From the line that contains "Screen dimensions: 2246x1301" to the last line of the data, every line is to be transcribed exactly; no other line is to be included.

Stored items:
• • • • • • •

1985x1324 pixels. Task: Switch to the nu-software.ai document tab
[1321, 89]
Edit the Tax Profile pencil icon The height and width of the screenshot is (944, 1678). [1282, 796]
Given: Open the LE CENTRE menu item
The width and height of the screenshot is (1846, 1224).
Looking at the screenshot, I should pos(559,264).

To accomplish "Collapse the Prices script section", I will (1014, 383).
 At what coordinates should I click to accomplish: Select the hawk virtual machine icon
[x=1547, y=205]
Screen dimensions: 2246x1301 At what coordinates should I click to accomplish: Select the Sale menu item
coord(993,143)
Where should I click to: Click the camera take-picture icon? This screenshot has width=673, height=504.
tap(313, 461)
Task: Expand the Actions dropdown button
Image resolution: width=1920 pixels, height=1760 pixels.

• • • • • • •

# EXERCISE RESULT
Screen dimensions: 2246x1301 At what coordinates should I click to accomplish: Select the Sale menu item
coord(993,143)
Where should I click to: Click the camera take-picture icon? This screenshot has width=673, height=504.
tap(313, 461)
Task: Expand the Actions dropdown button
Image resolution: width=1920 pixels, height=1760 pixels.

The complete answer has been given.